Nothing less than going cold turkey was going to do the trick.
The 2016 referendum was always inevitable
After 2010, Baron Cameron of Chipping Norton, as he now is, could have resisted his ultras but was that ever a real option? I don’t believe so.
It’s easy to forget now, but all the main UK parties had toyed at various times in the previous decade with the idea of holding a referendum on Britain’s position in Europe, recognising the rise of Farage’s UKIP and the fact we were not a wholly committed member of the European club.
In the 2015 general election, UKIP took over 12% of the vote and gained one seat. Cameron’s slim 12 seat majority meant he would always have been vulnerable to a challenge. Sooner or later, he would have been replaced by someone further to the right. Imagine a referendum led by a hard Eurosceptic prime minister and chancellor, with all the power and influence of the Treasury behind them.

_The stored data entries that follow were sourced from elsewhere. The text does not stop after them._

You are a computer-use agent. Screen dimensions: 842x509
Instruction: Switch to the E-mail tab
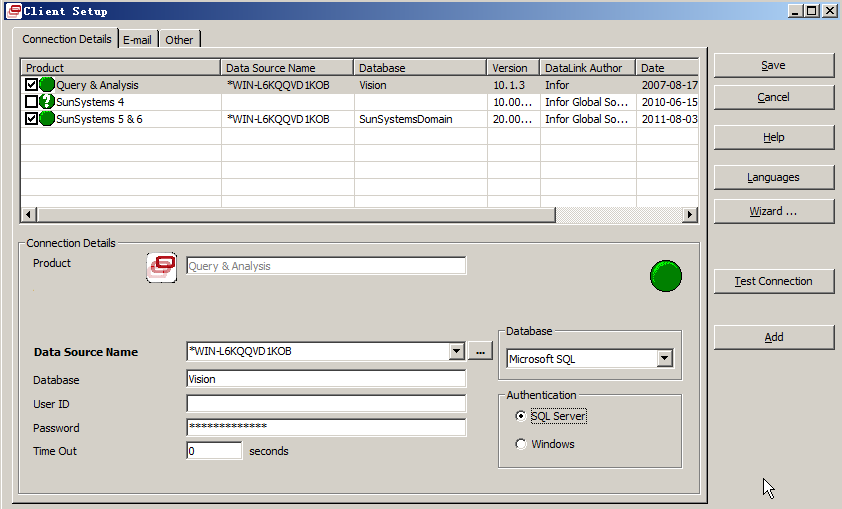138,39
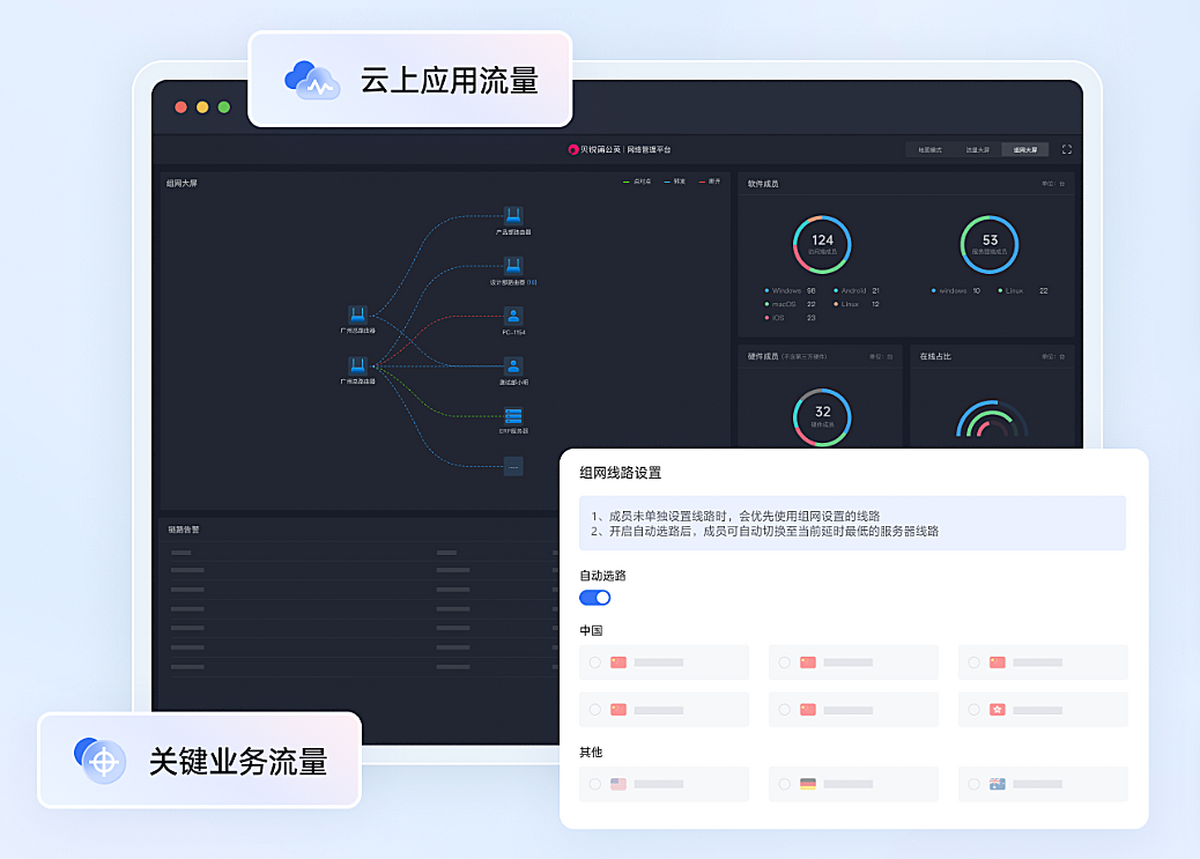Expand the "..." more nodes icon
This screenshot has width=1200, height=859.
coord(513,466)
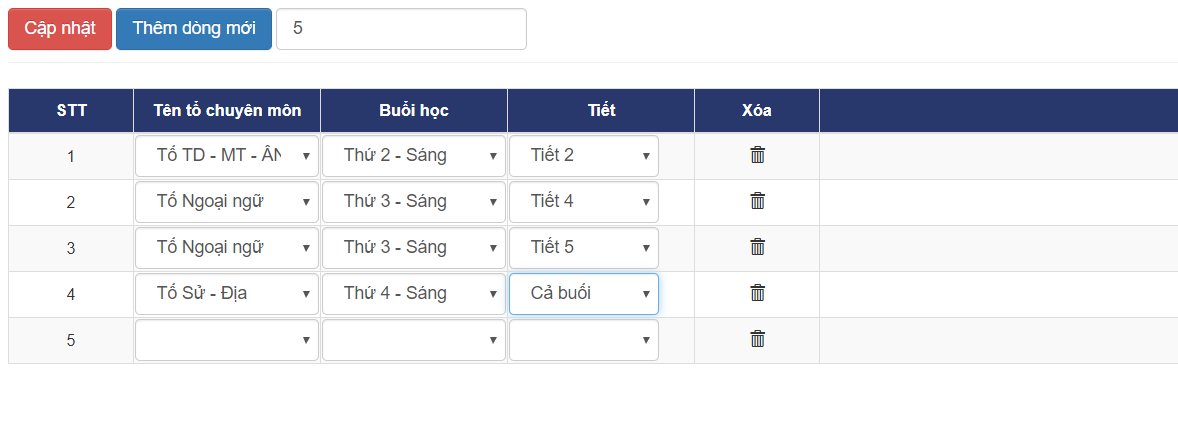Screen dimensions: 1178x438
Task: Delete empty row 5 via trash icon
Action: click(x=758, y=339)
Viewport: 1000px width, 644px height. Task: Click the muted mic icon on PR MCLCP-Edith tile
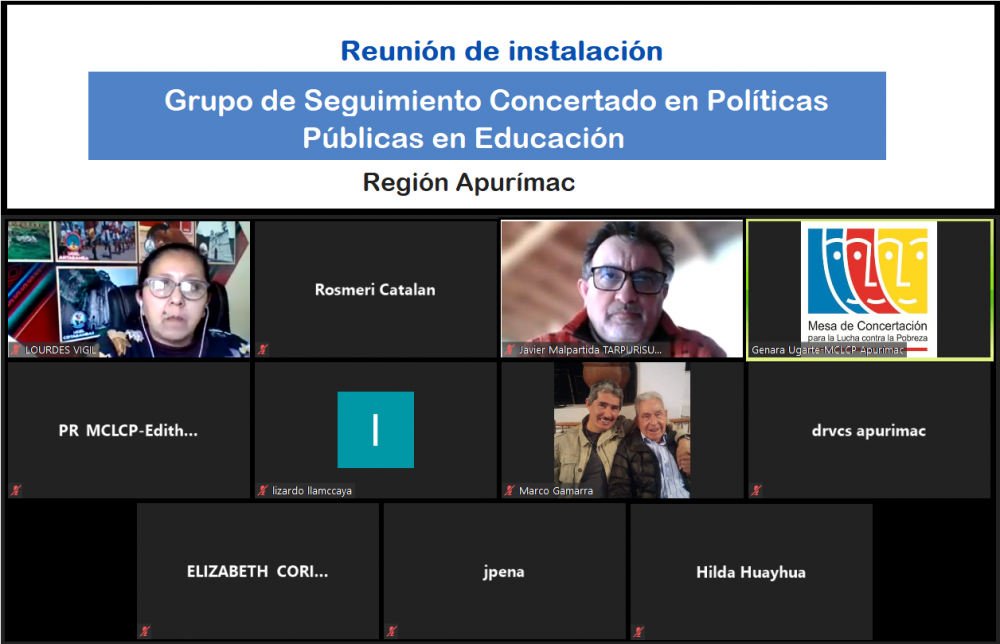click(16, 490)
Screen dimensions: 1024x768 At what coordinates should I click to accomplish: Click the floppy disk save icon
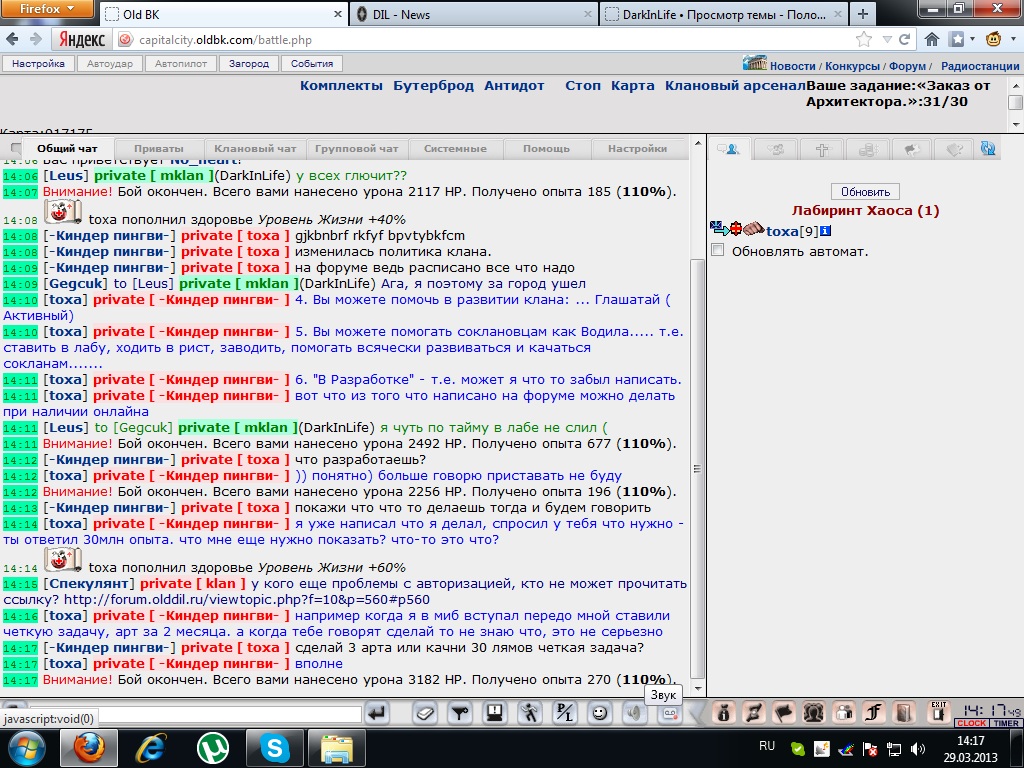[x=494, y=713]
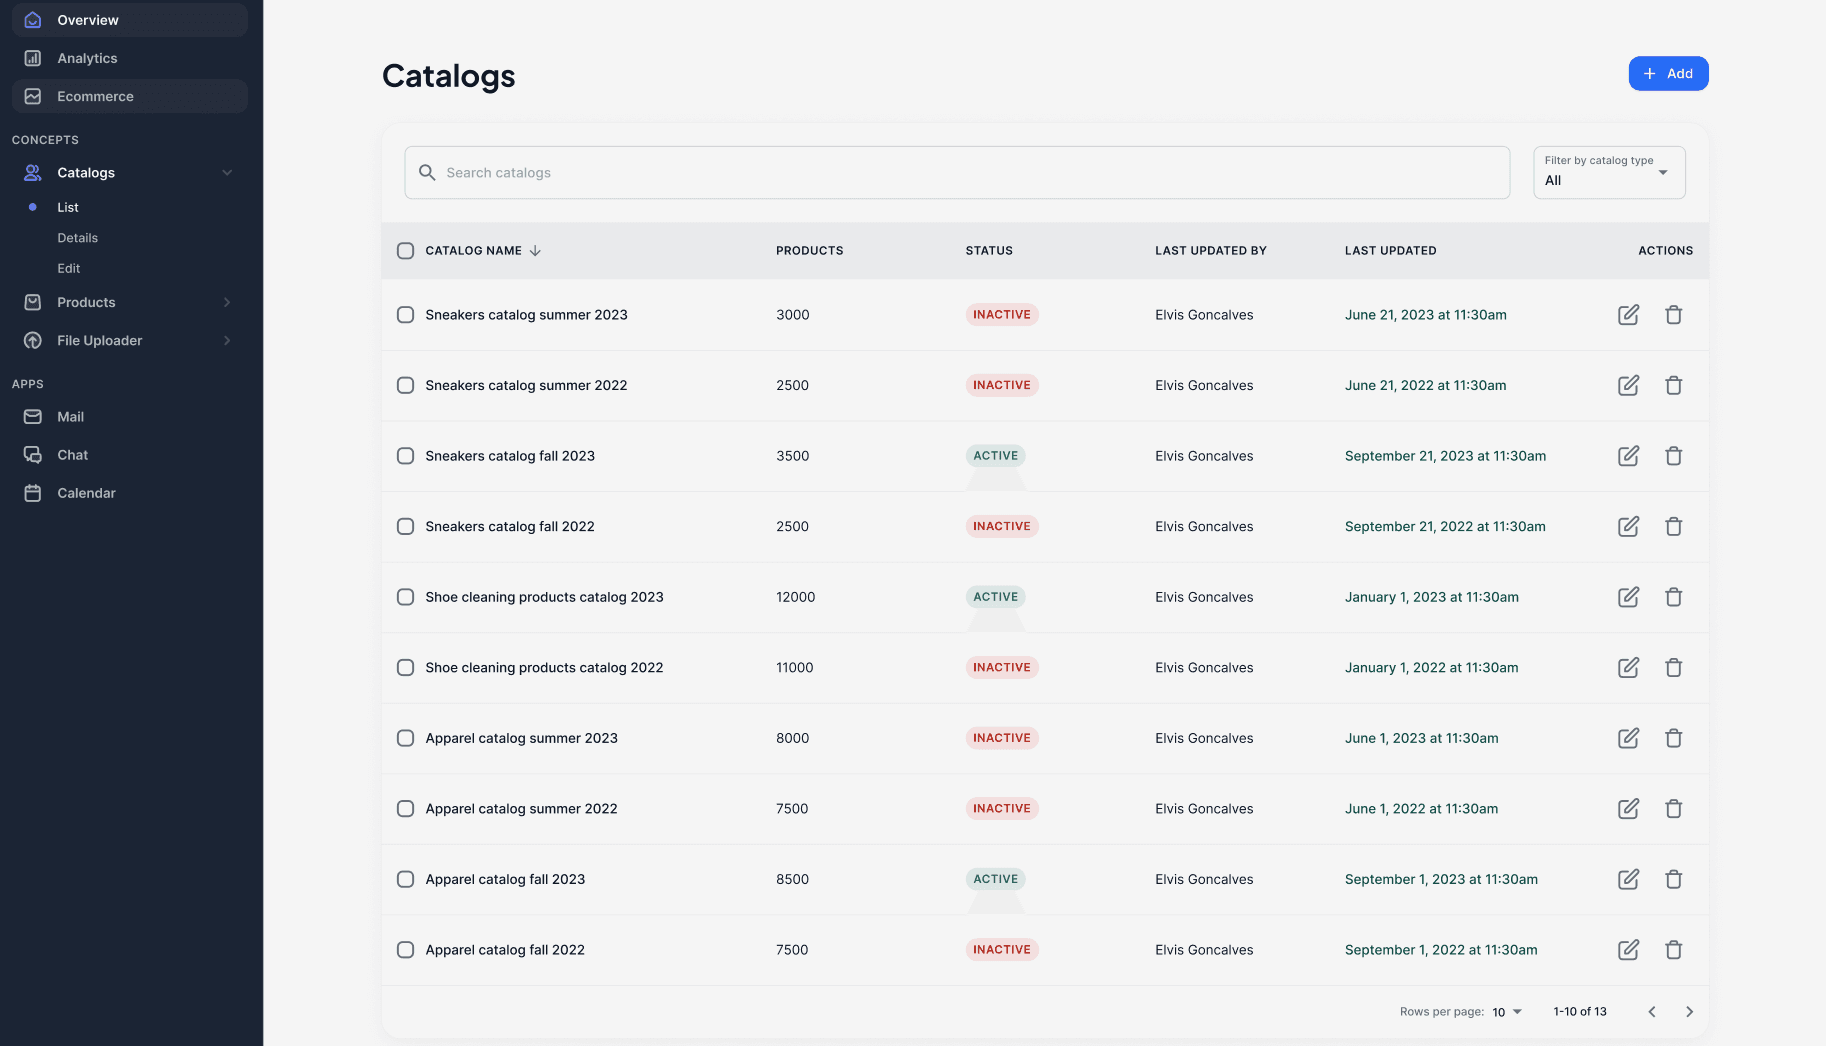Select all catalogs with header checkbox
The width and height of the screenshot is (1826, 1046).
click(405, 251)
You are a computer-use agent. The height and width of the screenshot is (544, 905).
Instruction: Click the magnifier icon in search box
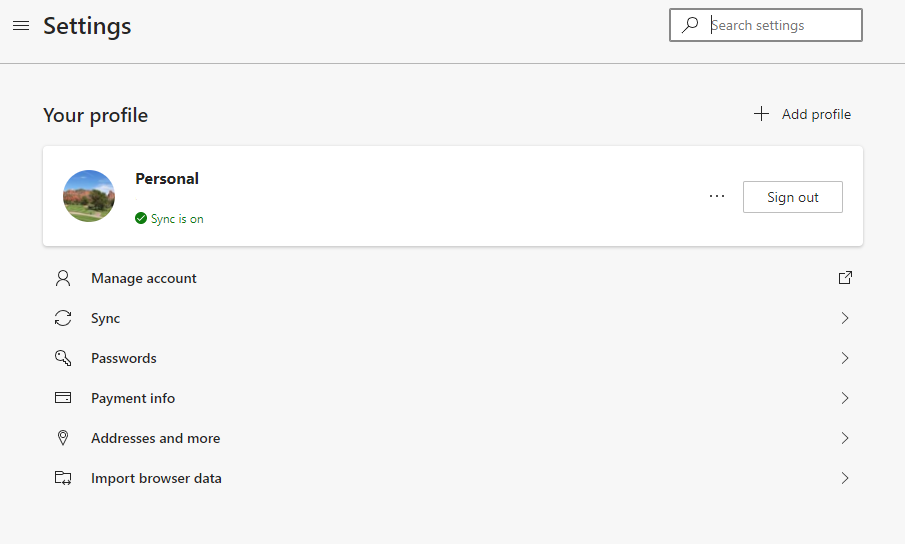click(x=690, y=25)
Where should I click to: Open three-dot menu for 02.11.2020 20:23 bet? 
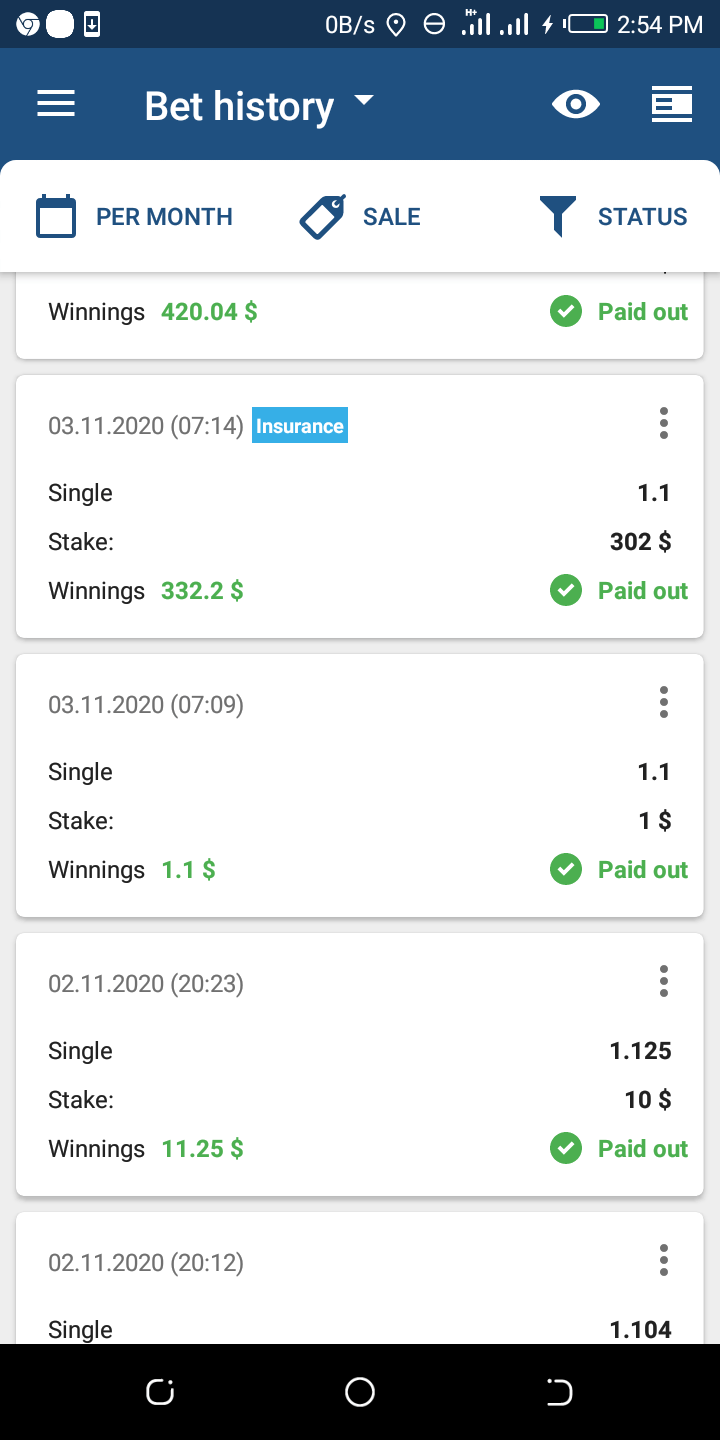[x=663, y=982]

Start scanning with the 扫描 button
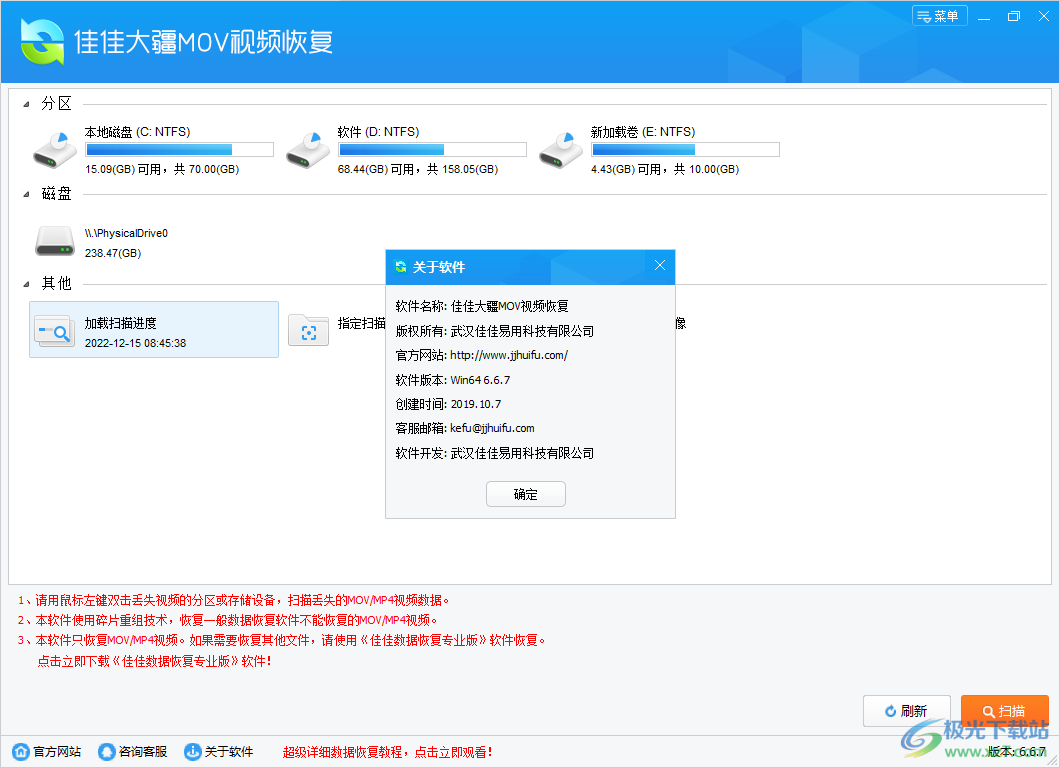click(1004, 710)
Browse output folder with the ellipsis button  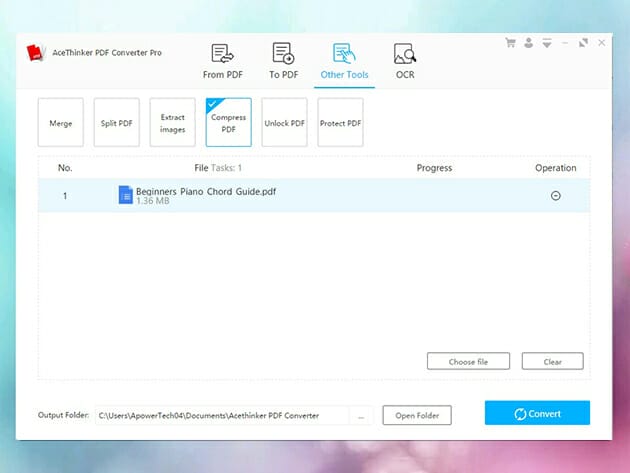point(362,415)
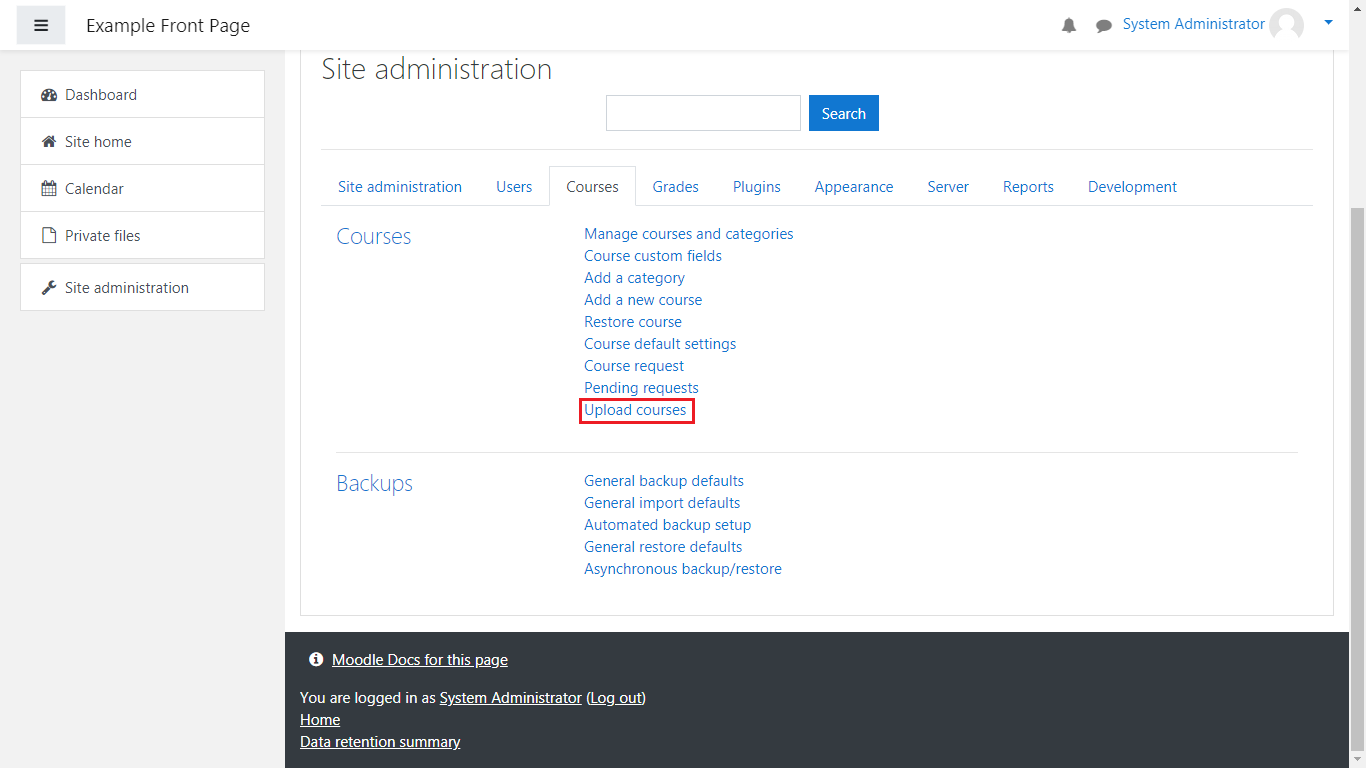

Refusing to hold a referendum would also have been a gift to UKIP, consolidating and strengthening an avowedly Eurosceptic party at the centre of British politics. Assisted by the right-wing press, they would quickly have had a body of vocal MPs in the Commons in addition to MEPs in Strasbourg.
The mythical stories that did so much to colour public opinion about the EU in the years running up to referendum would have become turbo-charged. Every internal UK problem would have continued to be blamed on barmy ‘Eurocrats’. For Brexiters, the EU Commission’s handling of the Covid pandemic and the procurement of a vaccine would have been an easy target, as well as its response to Putin’s war in Ukraine and the refugee crisis.
A referendum would have come eventually like a pressure relief valve blowing off and under those circumstances the result whenever it came could easily have been far more decisive and much harder to reverse.
What if remain had won a narrow victory?
Of course, the pro-EU side would have preferred to win in 2016 but a reverse of the actual result, a slender victory for remain, would no more have ‘settled the European question’ than having no referendum in the first place.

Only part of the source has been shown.